** Start of Data shown **

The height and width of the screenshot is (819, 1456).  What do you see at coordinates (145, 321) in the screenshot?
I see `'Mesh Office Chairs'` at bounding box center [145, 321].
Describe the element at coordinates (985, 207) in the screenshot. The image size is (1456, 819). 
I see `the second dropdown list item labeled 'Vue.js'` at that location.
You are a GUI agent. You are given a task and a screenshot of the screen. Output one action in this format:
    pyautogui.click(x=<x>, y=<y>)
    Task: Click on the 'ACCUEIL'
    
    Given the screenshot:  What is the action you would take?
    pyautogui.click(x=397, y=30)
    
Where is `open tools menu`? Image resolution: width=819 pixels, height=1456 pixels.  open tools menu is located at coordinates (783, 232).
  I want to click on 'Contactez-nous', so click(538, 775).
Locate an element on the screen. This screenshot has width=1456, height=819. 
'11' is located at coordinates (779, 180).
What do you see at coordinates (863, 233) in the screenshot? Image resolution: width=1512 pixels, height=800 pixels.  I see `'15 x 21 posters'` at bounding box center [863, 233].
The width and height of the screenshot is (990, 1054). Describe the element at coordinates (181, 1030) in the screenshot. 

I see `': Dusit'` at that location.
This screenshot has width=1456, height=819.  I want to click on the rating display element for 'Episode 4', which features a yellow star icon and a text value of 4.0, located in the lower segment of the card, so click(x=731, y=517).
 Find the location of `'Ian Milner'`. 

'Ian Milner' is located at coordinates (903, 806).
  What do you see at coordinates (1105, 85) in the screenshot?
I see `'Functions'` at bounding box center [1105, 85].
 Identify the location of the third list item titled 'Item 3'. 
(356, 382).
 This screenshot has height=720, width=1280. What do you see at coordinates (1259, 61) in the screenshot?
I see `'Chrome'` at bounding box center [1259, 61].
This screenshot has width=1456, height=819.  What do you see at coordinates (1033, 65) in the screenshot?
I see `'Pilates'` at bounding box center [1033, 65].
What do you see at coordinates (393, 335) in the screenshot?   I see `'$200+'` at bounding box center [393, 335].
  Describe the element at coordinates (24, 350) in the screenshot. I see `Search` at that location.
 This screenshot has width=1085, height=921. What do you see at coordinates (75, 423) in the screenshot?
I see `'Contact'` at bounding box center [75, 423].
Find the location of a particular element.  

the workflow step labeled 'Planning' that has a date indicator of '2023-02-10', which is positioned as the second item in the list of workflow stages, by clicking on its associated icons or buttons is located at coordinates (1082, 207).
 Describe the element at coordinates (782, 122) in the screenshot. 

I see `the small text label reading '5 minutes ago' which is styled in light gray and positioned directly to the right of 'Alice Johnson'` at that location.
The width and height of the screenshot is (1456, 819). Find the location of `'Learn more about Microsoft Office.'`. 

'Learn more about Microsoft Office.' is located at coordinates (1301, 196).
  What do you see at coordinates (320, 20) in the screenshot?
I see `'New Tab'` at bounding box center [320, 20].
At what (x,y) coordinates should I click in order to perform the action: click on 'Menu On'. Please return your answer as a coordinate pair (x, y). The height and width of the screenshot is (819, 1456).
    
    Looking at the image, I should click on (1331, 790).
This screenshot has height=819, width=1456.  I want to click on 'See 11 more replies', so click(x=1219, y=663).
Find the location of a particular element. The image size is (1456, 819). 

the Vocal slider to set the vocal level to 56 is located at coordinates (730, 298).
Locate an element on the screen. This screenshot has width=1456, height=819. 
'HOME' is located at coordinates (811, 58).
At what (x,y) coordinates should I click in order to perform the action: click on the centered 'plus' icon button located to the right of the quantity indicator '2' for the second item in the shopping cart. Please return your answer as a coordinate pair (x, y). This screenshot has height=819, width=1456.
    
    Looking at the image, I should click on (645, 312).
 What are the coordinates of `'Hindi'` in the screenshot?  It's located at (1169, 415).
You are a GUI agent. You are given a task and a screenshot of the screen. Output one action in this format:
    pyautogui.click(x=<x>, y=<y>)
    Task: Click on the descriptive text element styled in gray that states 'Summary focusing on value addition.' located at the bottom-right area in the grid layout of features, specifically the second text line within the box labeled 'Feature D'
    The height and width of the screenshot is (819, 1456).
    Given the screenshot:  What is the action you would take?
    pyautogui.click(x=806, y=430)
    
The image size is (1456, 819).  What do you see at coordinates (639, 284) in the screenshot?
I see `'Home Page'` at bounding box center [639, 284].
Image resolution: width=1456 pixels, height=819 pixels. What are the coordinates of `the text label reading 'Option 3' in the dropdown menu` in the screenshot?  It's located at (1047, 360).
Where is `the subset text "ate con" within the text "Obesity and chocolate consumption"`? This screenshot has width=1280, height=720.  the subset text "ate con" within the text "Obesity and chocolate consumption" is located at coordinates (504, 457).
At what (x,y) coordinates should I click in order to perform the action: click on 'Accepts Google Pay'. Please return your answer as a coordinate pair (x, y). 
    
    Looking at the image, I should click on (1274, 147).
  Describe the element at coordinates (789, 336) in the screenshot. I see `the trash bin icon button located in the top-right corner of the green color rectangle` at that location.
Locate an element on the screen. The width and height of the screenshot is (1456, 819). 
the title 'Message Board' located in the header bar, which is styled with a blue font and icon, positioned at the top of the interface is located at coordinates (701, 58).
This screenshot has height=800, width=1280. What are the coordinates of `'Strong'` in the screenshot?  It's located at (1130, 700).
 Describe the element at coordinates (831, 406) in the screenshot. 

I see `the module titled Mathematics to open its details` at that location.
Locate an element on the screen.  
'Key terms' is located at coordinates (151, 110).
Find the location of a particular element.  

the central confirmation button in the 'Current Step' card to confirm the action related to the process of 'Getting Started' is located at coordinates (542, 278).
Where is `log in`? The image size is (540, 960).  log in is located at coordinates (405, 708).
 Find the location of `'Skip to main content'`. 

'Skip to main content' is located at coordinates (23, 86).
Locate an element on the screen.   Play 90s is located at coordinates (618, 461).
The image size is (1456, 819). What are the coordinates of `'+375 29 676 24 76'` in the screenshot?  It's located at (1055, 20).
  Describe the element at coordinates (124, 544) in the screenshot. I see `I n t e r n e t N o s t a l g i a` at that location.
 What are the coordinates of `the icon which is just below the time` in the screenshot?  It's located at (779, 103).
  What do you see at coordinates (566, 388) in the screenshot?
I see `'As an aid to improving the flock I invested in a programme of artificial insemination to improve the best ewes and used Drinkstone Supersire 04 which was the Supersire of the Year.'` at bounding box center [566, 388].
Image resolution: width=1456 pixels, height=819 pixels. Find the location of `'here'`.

** End of Data shown **

■ What you should do:
Update the lines above by replacing each occurrence of "image size" with "frame size", leaving all other text unchanged.

■ Full answer:
The height and width of the screenshot is (819, 1456).  What do you see at coordinates (145, 321) in the screenshot?
I see `'Mesh Office Chairs'` at bounding box center [145, 321].
Describe the element at coordinates (985, 207) in the screenshot. The frame size is (1456, 819). 
I see `the second dropdown list item labeled 'Vue.js'` at that location.
You are a GUI agent. You are given a task and a screenshot of the screen. Output one action in this format:
    pyautogui.click(x=<x>, y=<y>)
    Task: Click on the 'ACCUEIL'
    
    Given the screenshot:  What is the action you would take?
    pyautogui.click(x=397, y=30)
    
Where is `open tools menu`? Image resolution: width=819 pixels, height=1456 pixels.  open tools menu is located at coordinates (783, 232).
  I want to click on 'Contactez-nous', so click(538, 775).
Locate an element on the screen. This screenshot has width=1456, height=819. 
'11' is located at coordinates (779, 180).
What do you see at coordinates (863, 233) in the screenshot? Image resolution: width=1512 pixels, height=800 pixels.  I see `'15 x 21 posters'` at bounding box center [863, 233].
The width and height of the screenshot is (990, 1054). Describe the element at coordinates (181, 1030) in the screenshot. 

I see `': Dusit'` at that location.
This screenshot has width=1456, height=819.  I want to click on the rating display element for 'Episode 4', which features a yellow star icon and a text value of 4.0, located in the lower segment of the card, so click(x=731, y=517).
 Find the location of `'Ian Milner'`. 

'Ian Milner' is located at coordinates (903, 806).
  What do you see at coordinates (1105, 85) in the screenshot?
I see `'Functions'` at bounding box center [1105, 85].
 Identify the location of the third list item titled 'Item 3'. 
(356, 382).
 This screenshot has height=720, width=1280. What do you see at coordinates (1259, 61) in the screenshot?
I see `'Chrome'` at bounding box center [1259, 61].
This screenshot has width=1456, height=819.  What do you see at coordinates (1033, 65) in the screenshot?
I see `'Pilates'` at bounding box center [1033, 65].
What do you see at coordinates (393, 335) in the screenshot?   I see `'$200+'` at bounding box center [393, 335].
  Describe the element at coordinates (24, 350) in the screenshot. I see `Search` at that location.
 This screenshot has width=1085, height=921. What do you see at coordinates (75, 423) in the screenshot?
I see `'Contact'` at bounding box center [75, 423].
Find the location of a particular element.  

the workflow step labeled 'Planning' that has a date indicator of '2023-02-10', which is positioned as the second item in the list of workflow stages, by clicking on its associated icons or buttons is located at coordinates (1082, 207).
 Describe the element at coordinates (782, 122) in the screenshot. 

I see `the small text label reading '5 minutes ago' which is styled in light gray and positioned directly to the right of 'Alice Johnson'` at that location.
The width and height of the screenshot is (1456, 819). Find the location of `'Learn more about Microsoft Office.'`. 

'Learn more about Microsoft Office.' is located at coordinates (1301, 196).
  What do you see at coordinates (320, 20) in the screenshot?
I see `'New Tab'` at bounding box center [320, 20].
At what (x,y) coordinates should I click in order to perform the action: click on 'Menu On'. Please return your answer as a coordinate pair (x, y). The height and width of the screenshot is (819, 1456).
    
    Looking at the image, I should click on (1331, 790).
This screenshot has height=819, width=1456.  I want to click on 'See 11 more replies', so click(x=1219, y=663).
Find the location of a particular element. The frame size is (1456, 819). 

the Vocal slider to set the vocal level to 56 is located at coordinates (730, 298).
Locate an element on the screen. This screenshot has width=1456, height=819. 
'HOME' is located at coordinates (811, 58).
At what (x,y) coordinates should I click in order to perform the action: click on the centered 'plus' icon button located to the right of the quantity indicator '2' for the second item in the shopping cart. Please return your answer as a coordinate pair (x, y). This screenshot has height=819, width=1456.
    
    Looking at the image, I should click on (645, 312).
 What are the coordinates of `'Hindi'` in the screenshot?  It's located at (1169, 415).
You are a GUI agent. You are given a task and a screenshot of the screen. Output one action in this format:
    pyautogui.click(x=<x>, y=<y>)
    Task: Click on the descriptive text element styled in gray that states 'Summary focusing on value addition.' located at the bottom-right area in the grid layout of features, specifically the second text line within the box labeled 'Feature D'
    The height and width of the screenshot is (819, 1456).
    Given the screenshot:  What is the action you would take?
    pyautogui.click(x=806, y=430)
    
The frame size is (1456, 819).  What do you see at coordinates (639, 284) in the screenshot?
I see `'Home Page'` at bounding box center [639, 284].
Image resolution: width=1456 pixels, height=819 pixels. What are the coordinates of `the text label reading 'Option 3' in the dropdown menu` in the screenshot?  It's located at (1047, 360).
Where is `the subset text "ate con" within the text "Obesity and chocolate consumption"`? This screenshot has width=1280, height=720.  the subset text "ate con" within the text "Obesity and chocolate consumption" is located at coordinates (504, 457).
At what (x,y) coordinates should I click in order to perform the action: click on 'Accepts Google Pay'. Please return your answer as a coordinate pair (x, y). 
    
    Looking at the image, I should click on (1274, 147).
  Describe the element at coordinates (789, 336) in the screenshot. I see `the trash bin icon button located in the top-right corner of the green color rectangle` at that location.
Locate an element on the screen. The width and height of the screenshot is (1456, 819). 
the title 'Message Board' located in the header bar, which is styled with a blue font and icon, positioned at the top of the interface is located at coordinates (701, 58).
This screenshot has height=800, width=1280. What are the coordinates of `'Strong'` in the screenshot?  It's located at (1130, 700).
 Describe the element at coordinates (831, 406) in the screenshot. 

I see `the module titled Mathematics to open its details` at that location.
Locate an element on the screen.  
'Key terms' is located at coordinates (151, 110).
Find the location of a particular element.  

the central confirmation button in the 'Current Step' card to confirm the action related to the process of 'Getting Started' is located at coordinates (542, 278).
Where is `log in`? The frame size is (540, 960).  log in is located at coordinates (405, 708).
 Find the location of `'Skip to main content'`. 

'Skip to main content' is located at coordinates (23, 86).
Locate an element on the screen.   Play 90s is located at coordinates (618, 461).
The frame size is (1456, 819). What are the coordinates of `'+375 29 676 24 76'` in the screenshot?  It's located at (1055, 20).
  Describe the element at coordinates (124, 544) in the screenshot. I see `I n t e r n e t N o s t a l g i a` at that location.
 What are the coordinates of `the icon which is just below the time` in the screenshot?  It's located at (779, 103).
  What do you see at coordinates (566, 388) in the screenshot?
I see `'As an aid to improving the flock I invested in a programme of artificial insemination to improve the best ewes and used Drinkstone Supersire 04 which was the Supersire of the Year.'` at bounding box center [566, 388].
Image resolution: width=1456 pixels, height=819 pixels. Find the location of `'here'`.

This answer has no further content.